1930年発表の本書は、「ピーター・ウイムジー卿もの」で知られるドロシー・L・セイヤーズのノンシリーズ。全編は登場人物が親戚や愛人などに宛てた手紙と、何人かの供述、および新聞記事で成り立っている。主要な登場人物は、極めて少ない。
ジョージ・ハリソン 自然に詳しい電気技師
マーガレット ジョージの2番目の妻、20歳以上若い
アガサ ハリソン家の家政婦、中年の独身女性
レイザム 画家、ハリソン家のメゾネットに下宿している
マンティング 詩人、レイザムと一緒にメゾネットを借りて住んでいる
そこそこの資産家だが、老いて衰えも見えるジョージ。若い妻とは意見が合わないこともあって、時々山に囲まれた別荘に一人で行くことがある。山のキノコには詳しく、キノコ料理も大好きだ。

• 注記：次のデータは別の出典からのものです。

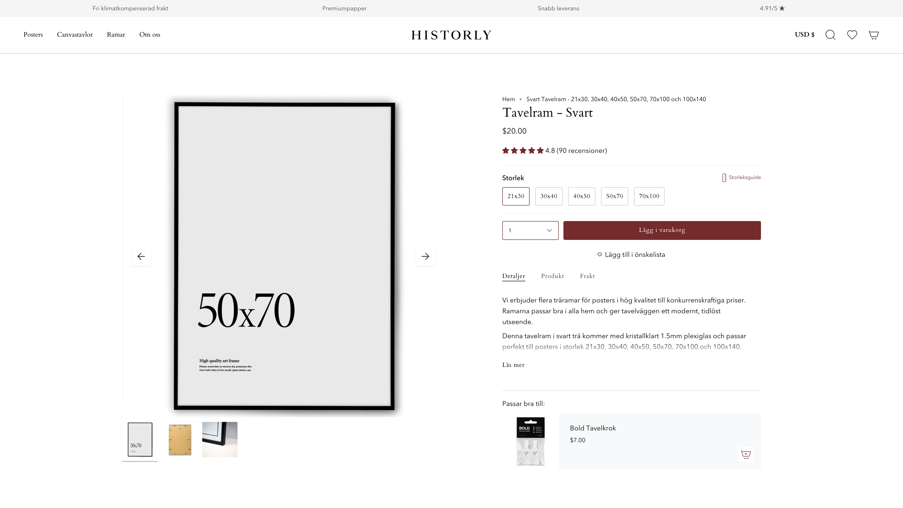Click the heart icon beside Lägg till i önskelista
The width and height of the screenshot is (903, 508).
(600, 255)
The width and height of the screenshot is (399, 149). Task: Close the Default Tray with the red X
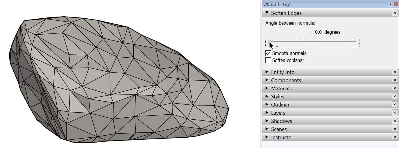click(396, 4)
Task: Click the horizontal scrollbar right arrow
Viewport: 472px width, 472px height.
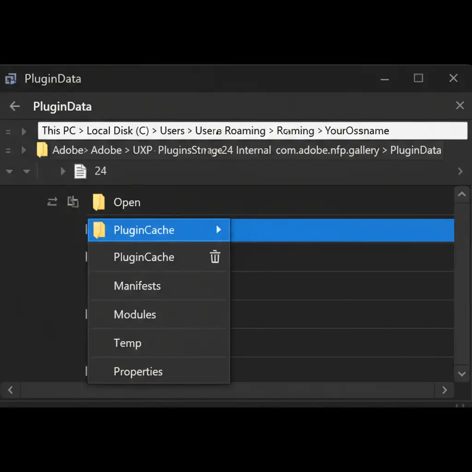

ジョージがいないと、ブルームズベリーのハリソン家では、若い妻・独身の家政婦・2人の青年が顔を突き合わせて暮らすことになる。アガサが妹に宛てる手紙には、青年たちの(セクシーな)ことが綴られる。マンティングは詩集を書き下ろしながら、ハリソン家の中を観察した結果を、恋人宛の手紙に綴る。ある日、アガサが下宿人の一人にレイプされそうになったと騒ぎ出す。これは妄想ではないかと思われたのだが、ハリソン家内には緊張が走る。そして、別荘に行っていたジョージがキノコ毒にあたって死んだ。
彼の死は誤って毒キノコを食べてしまった事故として扱われたのだが、ジョージと亡くなった先妻の息子ポールがアフリカから帰国し、殺人ではないかと捜査を始める。捜査に使ったのが、アガサやマンティングが書いた手紙。ただ地元警察は、仮に殺人だとしても毒を飲ませた手段がわからないと消極的だ。
作者のウイムジー卿ものには「毒のない毒殺事件」もありましたが、本書では特に医学博士ロバート・ユースタスが共著者となっています。彼の発案と思われる、毒キノコのトリックとは・・・。手紙の積み重ねによるサスペンス、なかなかの効果でした。